やること = 以下の資料のうち、「point」という語を含む行をすべて書き出してください。
── 提供資料
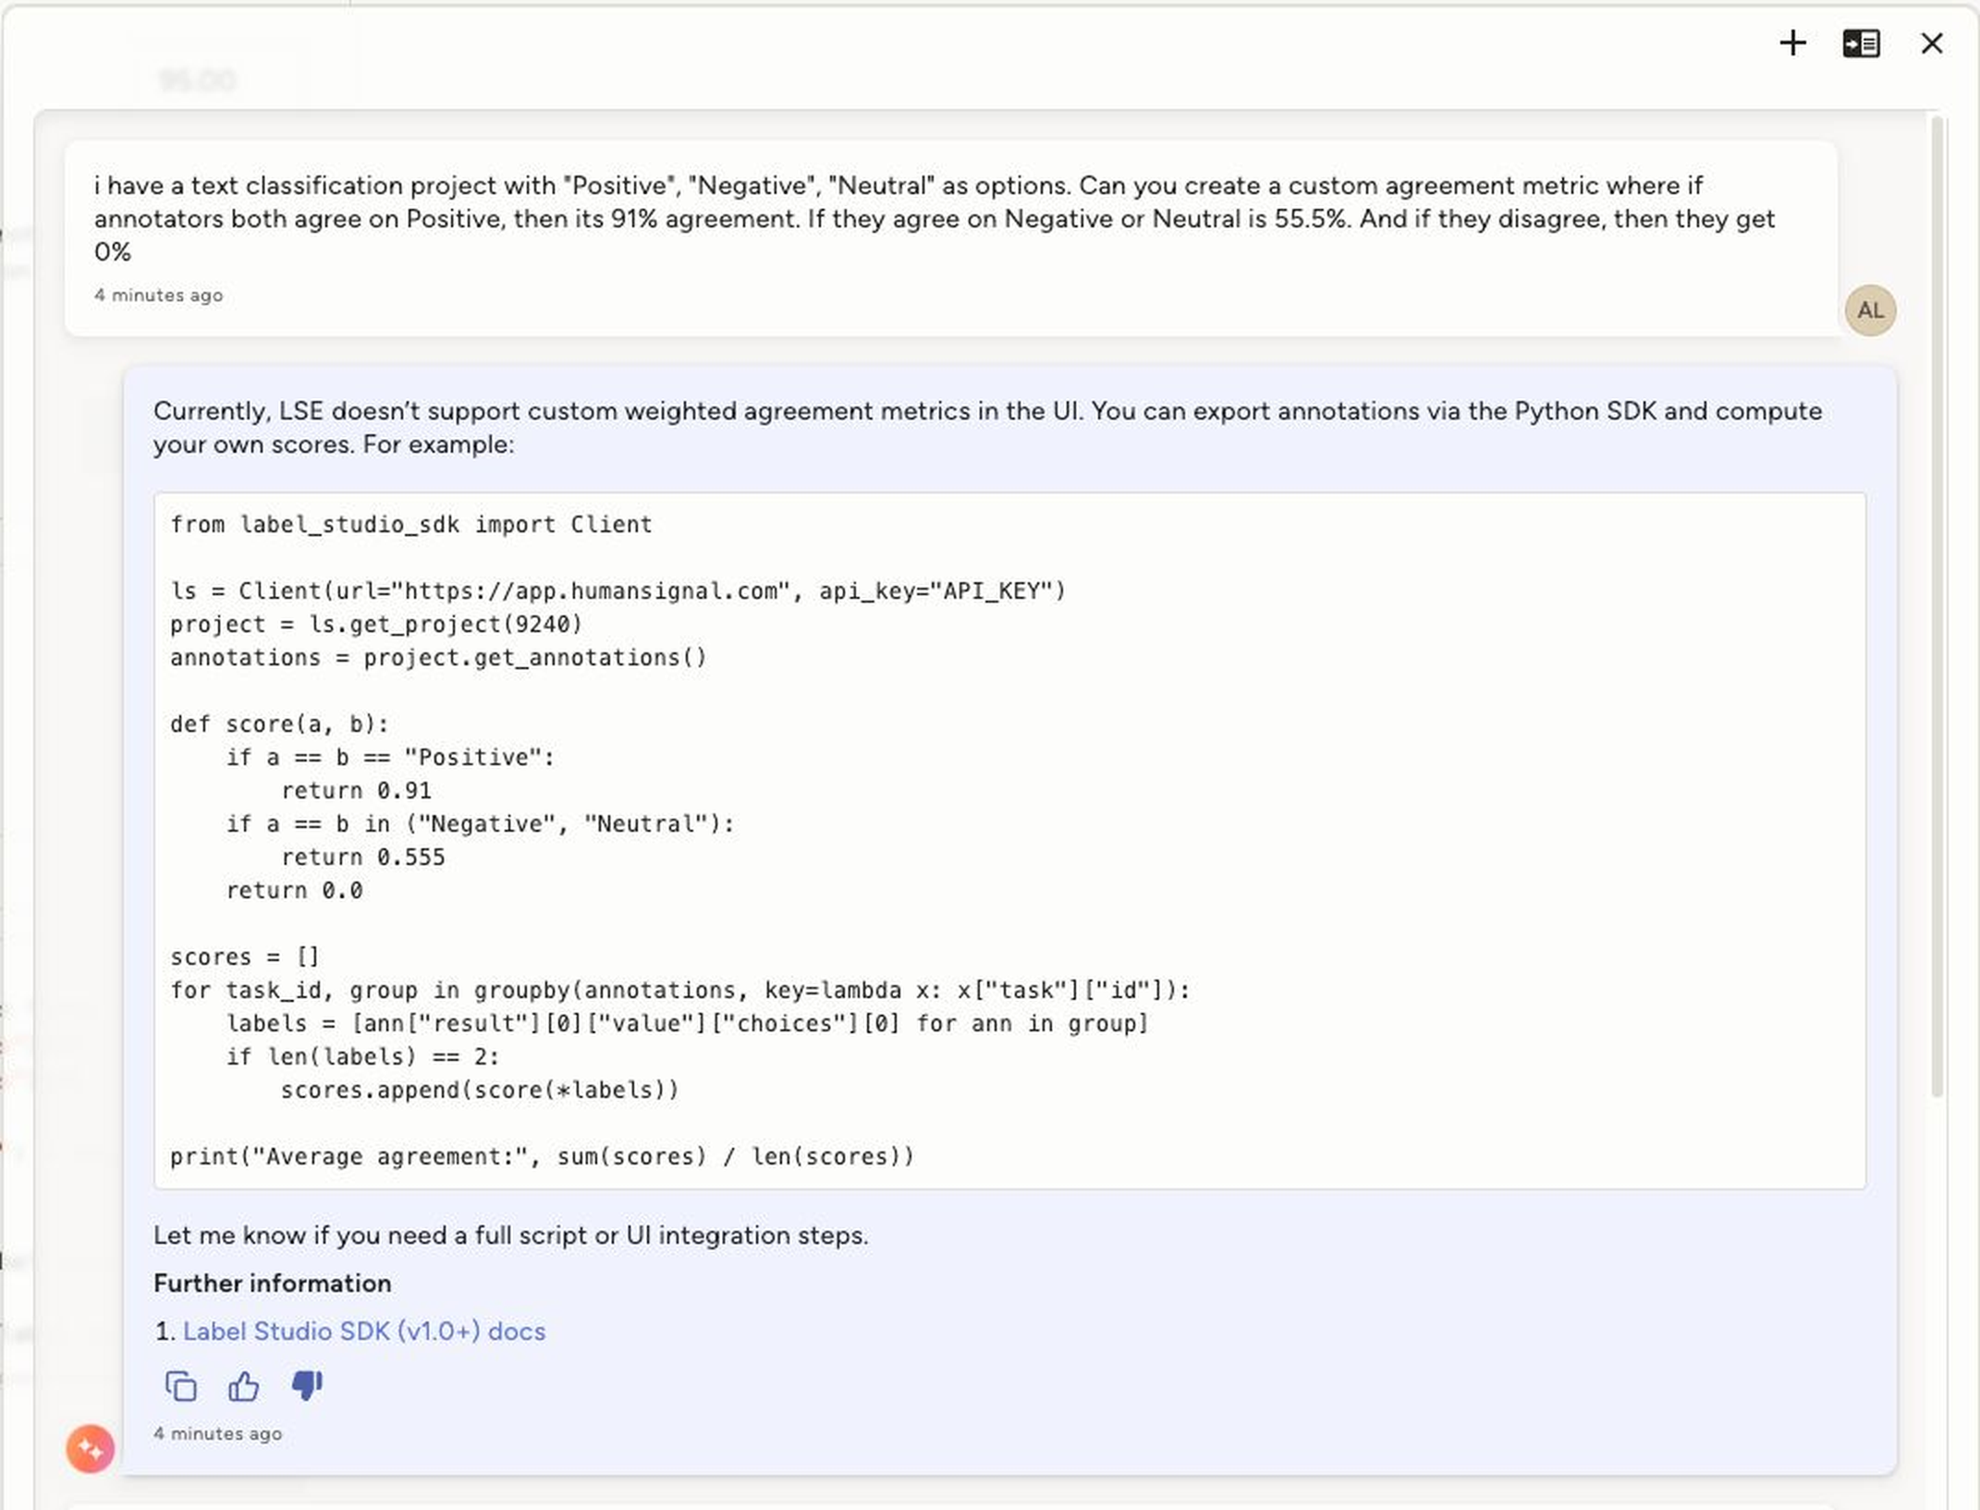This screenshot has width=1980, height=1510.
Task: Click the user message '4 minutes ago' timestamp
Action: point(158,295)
────
── 提供資料
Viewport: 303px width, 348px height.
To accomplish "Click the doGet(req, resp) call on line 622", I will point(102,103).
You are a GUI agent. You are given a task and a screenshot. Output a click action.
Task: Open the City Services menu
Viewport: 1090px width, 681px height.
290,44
────
期待される解答 =
Action: point(158,295)
To accomplish "Click the doGet(req, resp) call on line 622", I will point(102,103).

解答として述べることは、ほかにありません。